Financial statements consist of at least the balance sheet at the end of the new and past financial year for comparison with the previous financial year, income statement in the financial year, cash flow statement, notes on financial statements and statements of changes in equity.

Report on the company's activities
Report on the implementation of social and environmental responsibility
Details of problems that arise during the financial year occur that affect the company's activities.
Reports on supervisory duties that have been carried out by the board of commissioners in the new and past financial years.
Name of board of commissioners and member of the board of directors.
Salaries and benefits for members of the board of directors as well as salaries or honors and benefits for members of the company's board of commissioners in the new year and past.
That is the explanation that Qoala can give regarding the GMS. From this explanation, you can conclude that this meeting is a place for shareholders to express the voice they have. If the opinion is approved and made a mutual agreement then this should be used as a reference for the company when determining future strategies. Gms is a determinant for the sustainability of the company in the future. 

Shareholder Rights
The rights of shareholders are already in the law on limited liability companies article 52 paragraph 1. In this law understand will give some rights to the owner. The rights owned by shareholders are their ability to vote and be present at the GMS, get dividend payments and the remaining wealth of the company, and exercise various other rights that have been determined by law.
This right will apply to shareholders after their name is registered as a shareholder in a company. The rights obtained by the owner of the shares from each year is something that cannot be shared. Rights can be owned by more than one person at a time if the owner appoints 1 person as a joint representative to become the owner of the shares.

Shareholder Liability
Not only get the rights but shareholders also have obligations that they have to do. Under the limited liability company law article 3 paragraph 1, the owners of the company's shares have no personal responsibility for the bonds they make under the name of the company and are not responsible for losses owned by the company exceeding the shares they own. In the company's law article 3 paragraph 1 explained also some provisions that make paragraph 1 does not apply. The things that make this article can not apply are as follows.
The Company does not meet the requirements or has not met the requirements as a legal entity.
Shareholders seek to utilize the company for personal interests either directly or indirectly.
The shareholders also participated in illegal acts committed by the company.
The owner of the shares conducts illegal activities either directly or indirectly with the company's wealth so that the company's wealth cannot pay off the obligations that must be paid by the company.
That's some information about stock owners that Qoala can provide to add to your insight.
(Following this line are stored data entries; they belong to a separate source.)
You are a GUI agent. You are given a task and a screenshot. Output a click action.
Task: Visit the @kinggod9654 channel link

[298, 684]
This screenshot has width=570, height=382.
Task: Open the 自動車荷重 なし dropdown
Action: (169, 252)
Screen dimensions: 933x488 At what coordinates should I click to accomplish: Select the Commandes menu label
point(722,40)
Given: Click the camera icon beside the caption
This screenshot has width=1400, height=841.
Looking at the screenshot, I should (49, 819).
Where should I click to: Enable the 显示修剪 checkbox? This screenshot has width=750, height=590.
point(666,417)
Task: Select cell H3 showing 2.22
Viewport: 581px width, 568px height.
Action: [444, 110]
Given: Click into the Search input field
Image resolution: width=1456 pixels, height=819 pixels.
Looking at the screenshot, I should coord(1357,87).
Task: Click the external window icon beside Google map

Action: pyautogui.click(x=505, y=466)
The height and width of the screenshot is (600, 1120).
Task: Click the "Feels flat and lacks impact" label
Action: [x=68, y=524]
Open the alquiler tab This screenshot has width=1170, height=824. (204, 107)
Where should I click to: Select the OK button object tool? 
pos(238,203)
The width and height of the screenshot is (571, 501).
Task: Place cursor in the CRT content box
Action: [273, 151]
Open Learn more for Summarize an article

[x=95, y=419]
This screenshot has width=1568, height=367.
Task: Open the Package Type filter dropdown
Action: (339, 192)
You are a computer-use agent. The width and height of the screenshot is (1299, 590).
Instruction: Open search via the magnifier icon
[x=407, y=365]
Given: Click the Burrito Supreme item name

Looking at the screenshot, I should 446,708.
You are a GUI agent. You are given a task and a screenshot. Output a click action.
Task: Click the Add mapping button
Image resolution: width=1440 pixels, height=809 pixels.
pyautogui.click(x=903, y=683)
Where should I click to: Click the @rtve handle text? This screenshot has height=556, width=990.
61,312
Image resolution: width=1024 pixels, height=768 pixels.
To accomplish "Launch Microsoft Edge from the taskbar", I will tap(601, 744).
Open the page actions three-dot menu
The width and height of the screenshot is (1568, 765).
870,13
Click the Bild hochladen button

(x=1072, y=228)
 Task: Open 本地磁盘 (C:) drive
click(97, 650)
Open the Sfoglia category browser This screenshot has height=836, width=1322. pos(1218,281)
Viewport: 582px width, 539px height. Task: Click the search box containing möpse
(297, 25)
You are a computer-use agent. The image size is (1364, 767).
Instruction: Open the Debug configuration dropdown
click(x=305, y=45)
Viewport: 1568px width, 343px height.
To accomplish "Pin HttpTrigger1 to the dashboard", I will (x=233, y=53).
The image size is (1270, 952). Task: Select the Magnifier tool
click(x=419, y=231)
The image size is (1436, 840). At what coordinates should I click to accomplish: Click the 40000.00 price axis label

If you want to be an investor, let alone a full-time investor, then you must really understand the difference between all types of shareholders in order for you to get what you need. Being a shareholder can not only get profits or rights, but also have obligations that must be fulfilled.
Increasing the number of shares you have in a company is also quite important if your goal is to get as much profit as possible. But you may have to remember that stocks are long-term investments so the profits will not be too large if you only have a small number of shares. Hopefully with this article from Qoala, you can understand the basics about shareholders. Find other interesting reviews of finance &investment topics like learning stocks for beginners.